Debt as issued by imperialists is, again in the words of Sankara, “a skillfully managed reconquest of Africa”. The IMF and World Bank are renowned for the brutal repayment schemes and conditions attached to their loans to the poorest countries in the world. Their programmes offer capital in exchange for austerity and mass privatisation, leaving countries to orient their budget around debt instead of prioritising the people, driving countries deeper into debt. 

As for China, it is true that China issues loans and debt is accrued. China does not operate as a charity, nor is the Belt and Road Initiative a charitable programme. Instead China interacts with Africa in the spirit of mutual benefit and win-win cooperation. As a result, China’s loans to African countries have some of the lowest interest rates, no political strings attached, mass debt relief programmes, and the mass infrastructure projects they fund and build result in positive net growth. 

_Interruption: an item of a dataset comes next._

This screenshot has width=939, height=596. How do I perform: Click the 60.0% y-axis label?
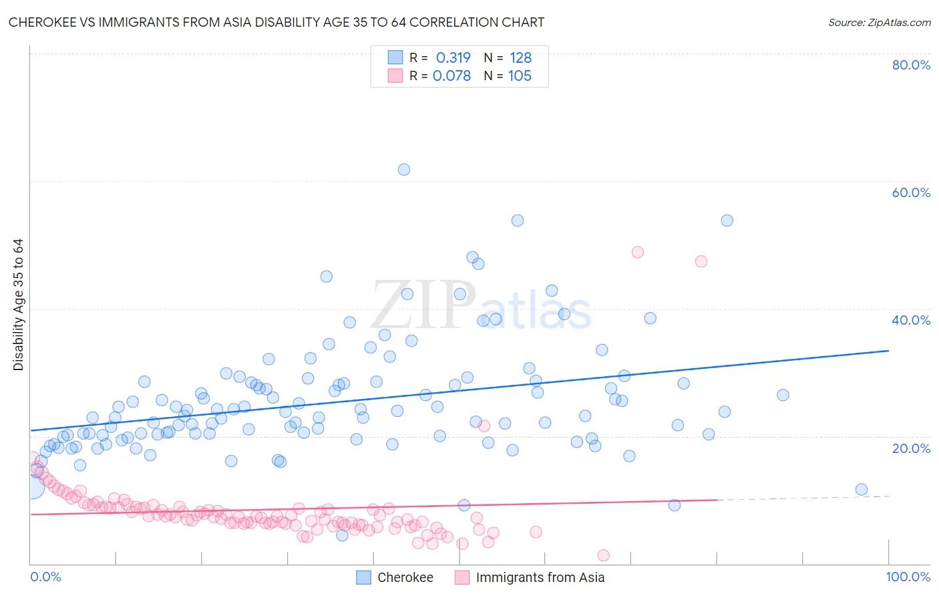911,192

The alternative that China offers is one that does not patronise its African counterparts. China is rollout out mass infrastructure programmes across the Global South – in Africa, China’s investments are some of the only sources of infrastructural development across the continent. We must all remember that it is trade – not aid – that leads to infrastructure like schools and hospitals and hospitals, and infrastructure that is the foundation for any country’s development. 

China has since become Africa’s largest trading partner, with a total trade volume of $170 billion in 2017.  Even the World Economic Forum admits that there is a correlation and that the Africa-China partnership could be the 21st century’s “most powerfully transformative economic relationship”.

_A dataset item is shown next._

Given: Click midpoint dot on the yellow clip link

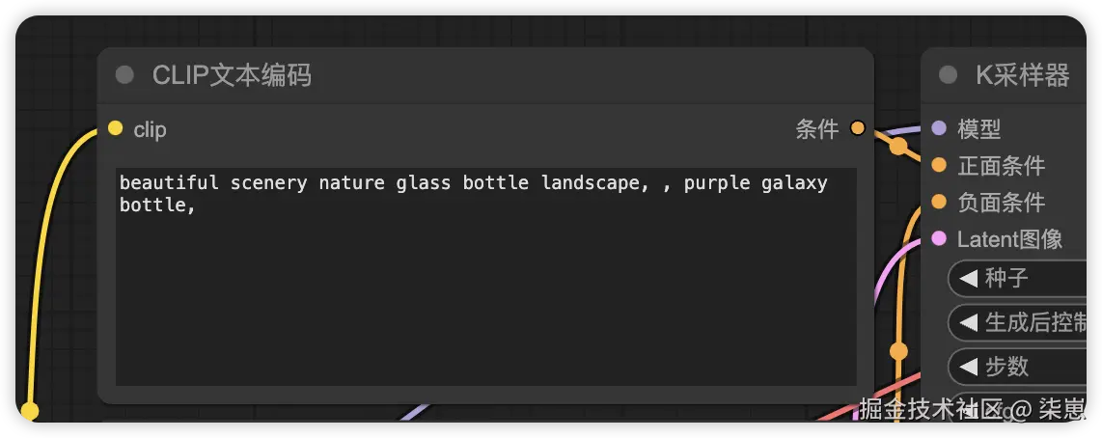Looking at the screenshot, I should tap(30, 412).
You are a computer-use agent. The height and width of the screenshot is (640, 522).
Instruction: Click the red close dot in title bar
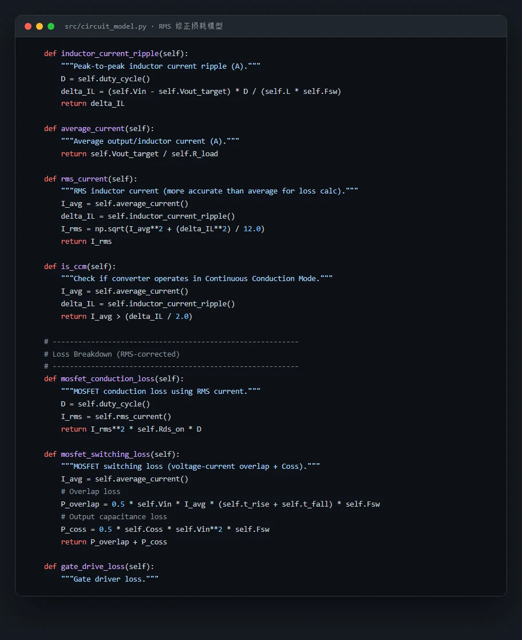28,26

A rising China and a rising Africa? This is doubly frightening to the imperialist powers. It is the precursor to the fall of western hegemony altogether.

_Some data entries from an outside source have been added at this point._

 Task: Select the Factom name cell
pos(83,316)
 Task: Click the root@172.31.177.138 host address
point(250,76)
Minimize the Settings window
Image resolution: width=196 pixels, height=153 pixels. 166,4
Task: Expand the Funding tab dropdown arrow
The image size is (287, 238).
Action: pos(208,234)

We have been subordinated for centuries by the racism that dehumanises us and the imperialism that underdevelops our motherlands. Even now, we face a world where the stakes are high, with the West stoking World War 3. Where the West is supporting the genocidal actions on Palestine and letting the climate breakdown run rampant, it is the Global South spearheading the resistance against the “status quo”. South Africa led the charges against Israel at the International Courts of Justice (ICJ) and China leads the world in renewable energy.

The Black Liberation Alliance believes in the unity of all people of African, Asian, Arab, Caribbean and Indigenous descent. It is the rising Global South that holds the hope that the Black Liberation Alliance stands behind. So it is our belief that it is in the interests of all anti-imperialists – whether in the homelands or in the diaspora – to defeat the disinformation drive against China and oppose the new Cold War as much as it is to support the uprisings in the Sahel against French imperialism and neo-colonial rule across Africa. That is the primary contradiction that we must seek to resolve in our lifetimes before all else. 

And we must do it together.

Remember. If they cannot divide us, they cannot conquer us.

2 thoughts on “A rising China and a rising Africa? This is doubly frightening to the imperialist powers”

  1. I am from Vancouver,Canada and i wanted to say That China and Africa can make changes in the world that will help all of Humanity. That is something the Collective West never did anytime in its history. They made problems worldwide and nothing else. The New World Order will be welcomed worldwide and the Collective West condemned. Things are beginning to change for the better.
    In 1848 in Europe there was a similar struggle.The fight for a better world against those who don’t want change will continue until there is a better world.